The properties have names like strong centers, levels of scale, gradients, alternating repetition, and echoes. It is for another time and place to list or explain them all (go read his books!). The point here is simply that they exist, and that Alexander claims if you go about creating something in the way he advocates, it will have many if not all these properties in it.
The moment I read this I walked over to the garden, my mother joining me, curious to see what I up to.
“Let’s settle this right now, Christopher!” I was thinking.
I hadn’t been aware of the 15 properties during the process of designing and building the garden. As for my co-designers, mum and dad, they had barely even heard of Alexander.
And yet as process facilitator I had been keeping us as true as I knew to the living process Alexander says will reliably birth these fifteen properties into the world. Being true to the process means that we had been consciously engaging our whole body-minds in letting the parts of the garden emerge from within the context of the whole space as we laid it out and shaped it up.
It was a golden opportunity to empirically test his contention.

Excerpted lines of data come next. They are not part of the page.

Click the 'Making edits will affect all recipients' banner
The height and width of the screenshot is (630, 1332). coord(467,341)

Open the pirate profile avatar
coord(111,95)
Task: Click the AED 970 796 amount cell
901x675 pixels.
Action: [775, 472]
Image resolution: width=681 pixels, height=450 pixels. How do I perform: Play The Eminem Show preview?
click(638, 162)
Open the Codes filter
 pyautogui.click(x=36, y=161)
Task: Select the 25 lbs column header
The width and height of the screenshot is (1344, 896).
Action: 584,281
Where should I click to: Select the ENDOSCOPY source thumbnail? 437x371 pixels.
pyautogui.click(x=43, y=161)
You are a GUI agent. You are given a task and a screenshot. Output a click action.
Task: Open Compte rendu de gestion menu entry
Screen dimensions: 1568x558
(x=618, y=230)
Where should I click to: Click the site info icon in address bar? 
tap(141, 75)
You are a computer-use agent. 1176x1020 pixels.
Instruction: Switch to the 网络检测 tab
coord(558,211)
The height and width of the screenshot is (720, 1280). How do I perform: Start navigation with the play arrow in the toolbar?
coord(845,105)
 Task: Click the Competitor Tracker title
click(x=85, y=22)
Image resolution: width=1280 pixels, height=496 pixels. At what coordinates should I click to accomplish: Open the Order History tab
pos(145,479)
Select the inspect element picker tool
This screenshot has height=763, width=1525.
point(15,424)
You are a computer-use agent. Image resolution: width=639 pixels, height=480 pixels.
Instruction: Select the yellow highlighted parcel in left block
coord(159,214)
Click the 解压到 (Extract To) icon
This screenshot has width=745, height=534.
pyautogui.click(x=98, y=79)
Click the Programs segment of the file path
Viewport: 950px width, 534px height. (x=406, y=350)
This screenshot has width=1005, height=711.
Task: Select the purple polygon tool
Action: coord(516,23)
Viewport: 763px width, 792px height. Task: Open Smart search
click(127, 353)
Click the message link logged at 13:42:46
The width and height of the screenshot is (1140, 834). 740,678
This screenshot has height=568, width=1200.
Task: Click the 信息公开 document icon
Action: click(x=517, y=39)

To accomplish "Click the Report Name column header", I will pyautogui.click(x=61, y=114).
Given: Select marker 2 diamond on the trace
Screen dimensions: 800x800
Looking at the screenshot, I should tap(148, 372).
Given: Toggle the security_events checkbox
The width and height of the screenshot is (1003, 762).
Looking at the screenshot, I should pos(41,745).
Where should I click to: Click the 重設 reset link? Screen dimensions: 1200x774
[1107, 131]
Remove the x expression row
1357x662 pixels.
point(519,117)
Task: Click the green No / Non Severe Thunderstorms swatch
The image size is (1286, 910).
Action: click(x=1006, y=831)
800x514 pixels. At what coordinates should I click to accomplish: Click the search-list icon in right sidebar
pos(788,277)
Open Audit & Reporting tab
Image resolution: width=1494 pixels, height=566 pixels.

I remember my spine tingling as I looked from the list of properties on the open page to the garden and back again.
Every property was there.
I say it again.
Every property was there.
That moment is as good a moment as any to nominate as the moment that living process, and what we’re now calling living design process, really took root in my soul.
I thank you, Christopher Alexander for, in your beautiful writings, helping germinate the seed that lies inside us all.Dan Palmer
Endnote: For me, the creation and ongoing development of Living Design Process is the primary way I am keeping Alexander’s extraordinary legacy alive in the world. Learn more about it here and sign up for the first ever online course about it here.
I’m tearing up; that was so beautiful. “Every property was there!!!” Tears of relief, joy, celebration, gratitude, reverence, and love. Thank you!…to you, your work, your artistry, your parents, and that garden, bringing it all to Light.
I listened to this post, as I have many, whilst working with my garden. What touched me was the joy and gratitude that you shared for Christopher Alexander’s work and the significance he had for your own life’s work. I am deeply thankful for the rich beauty, and the empowering design processes that have flowed from this knowledge and inspired methodology. Thank you Dan, for all your mahi.
Thank you for this loving tribute to Christopher Alexander. The fifteen properties of a living process are something that I’ve been intrigued with for years, though to be honest, I’ve not really engaged with actively however a few of them did ‘stick’ (like positive space, gradients, deep interlock, local symmetry). It was really interesting to hear your personal account of these in your work with your parents.